* BEGIN PASSAGE *

History of ARM

In 1988, Sophie Wilson commented on the history of the ARM processor (from Usenet, comp.arch, on 2 November 1988):

There have now been enough partially correct postings about the Acorn RISC
Machine (ARM) to justify semi-official comment.

History:

ARM is a key member of a 4 chip set designed by Acorn, beginning in 1984, to
make a low cost, high performance personal computer. Our slogan was/is "MIPs
for the masses". The casting vote in each design decision was to make the
final computer economic.

The chips are (1) ARM: a 32 bit RISC Microprocessor; (2) MEMC: a MMU and
DRAM/ROM controller; (3) VIDC: a video CRTC with on chip DACs and sound; and
(4) IOC: a chip containing I/O bus and interrupt control logic, real time
clocks, serial keyboard link, etc.

* END PASSAGE *

■ WORK TO BE COMPLETED
Set down, word for word, everything in the ARM history passage above from "The chips are" down to "keyboard link, etc.".

* BEGIN ENTRIES SUPPLIED *

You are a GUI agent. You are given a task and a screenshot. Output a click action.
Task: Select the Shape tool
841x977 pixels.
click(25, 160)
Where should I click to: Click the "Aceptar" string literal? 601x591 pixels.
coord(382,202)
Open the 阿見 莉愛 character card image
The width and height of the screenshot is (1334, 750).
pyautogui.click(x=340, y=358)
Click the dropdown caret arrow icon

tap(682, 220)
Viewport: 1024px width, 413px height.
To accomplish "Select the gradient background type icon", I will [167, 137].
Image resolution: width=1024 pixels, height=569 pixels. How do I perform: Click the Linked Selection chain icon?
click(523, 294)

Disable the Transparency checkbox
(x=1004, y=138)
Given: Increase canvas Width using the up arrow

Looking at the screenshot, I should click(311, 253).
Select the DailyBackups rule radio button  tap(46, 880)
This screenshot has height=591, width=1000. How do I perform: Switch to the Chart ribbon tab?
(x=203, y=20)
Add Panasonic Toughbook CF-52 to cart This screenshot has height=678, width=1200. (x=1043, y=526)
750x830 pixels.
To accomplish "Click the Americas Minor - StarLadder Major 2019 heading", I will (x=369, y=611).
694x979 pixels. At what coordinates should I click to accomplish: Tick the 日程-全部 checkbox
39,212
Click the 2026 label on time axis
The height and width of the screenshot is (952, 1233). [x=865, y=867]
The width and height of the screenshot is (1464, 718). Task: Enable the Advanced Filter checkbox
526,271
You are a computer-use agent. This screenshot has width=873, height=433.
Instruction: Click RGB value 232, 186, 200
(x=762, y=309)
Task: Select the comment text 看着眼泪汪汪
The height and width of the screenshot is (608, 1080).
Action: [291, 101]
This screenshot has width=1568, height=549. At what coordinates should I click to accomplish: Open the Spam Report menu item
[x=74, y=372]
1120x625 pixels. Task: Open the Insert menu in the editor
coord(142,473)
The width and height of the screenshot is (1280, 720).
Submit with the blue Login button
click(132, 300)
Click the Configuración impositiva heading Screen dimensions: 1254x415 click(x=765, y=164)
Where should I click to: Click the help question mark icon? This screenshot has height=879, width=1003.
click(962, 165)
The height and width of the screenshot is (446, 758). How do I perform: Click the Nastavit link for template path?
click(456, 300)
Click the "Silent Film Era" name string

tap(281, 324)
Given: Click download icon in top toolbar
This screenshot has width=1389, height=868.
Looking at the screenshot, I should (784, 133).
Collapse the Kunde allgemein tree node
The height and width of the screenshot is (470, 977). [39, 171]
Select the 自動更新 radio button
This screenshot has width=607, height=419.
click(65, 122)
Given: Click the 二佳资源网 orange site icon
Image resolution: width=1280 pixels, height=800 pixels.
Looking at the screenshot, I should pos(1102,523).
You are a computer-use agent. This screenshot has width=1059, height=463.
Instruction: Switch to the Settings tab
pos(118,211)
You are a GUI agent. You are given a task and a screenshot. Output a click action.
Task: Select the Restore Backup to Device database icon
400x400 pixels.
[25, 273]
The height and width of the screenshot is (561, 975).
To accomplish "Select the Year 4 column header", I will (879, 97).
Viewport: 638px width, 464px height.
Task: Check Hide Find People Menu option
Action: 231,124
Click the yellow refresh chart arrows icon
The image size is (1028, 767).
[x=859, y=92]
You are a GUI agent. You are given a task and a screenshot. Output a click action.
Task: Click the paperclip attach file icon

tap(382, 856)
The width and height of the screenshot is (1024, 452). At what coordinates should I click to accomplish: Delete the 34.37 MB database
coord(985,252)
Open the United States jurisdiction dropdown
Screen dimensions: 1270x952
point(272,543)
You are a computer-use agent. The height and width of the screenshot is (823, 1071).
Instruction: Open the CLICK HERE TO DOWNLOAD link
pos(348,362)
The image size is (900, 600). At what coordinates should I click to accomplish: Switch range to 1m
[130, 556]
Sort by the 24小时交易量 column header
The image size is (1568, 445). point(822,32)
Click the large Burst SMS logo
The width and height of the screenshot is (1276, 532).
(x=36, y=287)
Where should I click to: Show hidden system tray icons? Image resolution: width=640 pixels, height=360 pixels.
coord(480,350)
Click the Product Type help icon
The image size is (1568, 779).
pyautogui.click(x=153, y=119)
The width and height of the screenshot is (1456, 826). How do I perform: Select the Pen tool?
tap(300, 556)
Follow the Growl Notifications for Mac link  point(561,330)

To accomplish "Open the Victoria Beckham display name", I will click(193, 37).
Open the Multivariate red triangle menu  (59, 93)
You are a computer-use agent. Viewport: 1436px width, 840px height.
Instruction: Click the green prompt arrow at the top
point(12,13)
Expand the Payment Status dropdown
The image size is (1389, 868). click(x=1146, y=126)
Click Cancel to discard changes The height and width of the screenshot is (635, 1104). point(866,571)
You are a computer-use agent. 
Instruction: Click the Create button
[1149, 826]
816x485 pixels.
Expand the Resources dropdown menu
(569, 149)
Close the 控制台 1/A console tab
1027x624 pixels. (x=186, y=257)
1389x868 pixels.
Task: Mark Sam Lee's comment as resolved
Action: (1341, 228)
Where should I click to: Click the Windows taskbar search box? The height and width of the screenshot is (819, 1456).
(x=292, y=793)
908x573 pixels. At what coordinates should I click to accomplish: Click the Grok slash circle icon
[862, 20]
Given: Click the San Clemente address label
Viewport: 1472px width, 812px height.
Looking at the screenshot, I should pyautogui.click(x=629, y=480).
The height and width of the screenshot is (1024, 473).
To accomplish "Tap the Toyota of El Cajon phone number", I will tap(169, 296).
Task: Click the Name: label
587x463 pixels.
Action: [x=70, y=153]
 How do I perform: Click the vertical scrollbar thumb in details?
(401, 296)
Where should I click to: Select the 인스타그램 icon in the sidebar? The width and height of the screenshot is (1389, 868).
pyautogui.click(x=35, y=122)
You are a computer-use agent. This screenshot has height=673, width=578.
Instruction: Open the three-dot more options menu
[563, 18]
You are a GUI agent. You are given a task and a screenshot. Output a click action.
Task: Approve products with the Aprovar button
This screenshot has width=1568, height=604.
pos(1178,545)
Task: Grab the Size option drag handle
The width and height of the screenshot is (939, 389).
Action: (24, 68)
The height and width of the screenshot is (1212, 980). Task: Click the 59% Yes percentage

* END ENTRIES SUPPLIED *

■ RIGHT ANSWER
The chips are (1) ARM: a 32 bit RISC Microprocessor; (2) MEMC: a MMU and
DRAM/ROM controller; (3) VIDC: a video CRTC with on chip DACs and sound; and
(4) IOC: a chip containing I/O bus and interrupt control logic, real time
clocks, serial keyboard link, etc.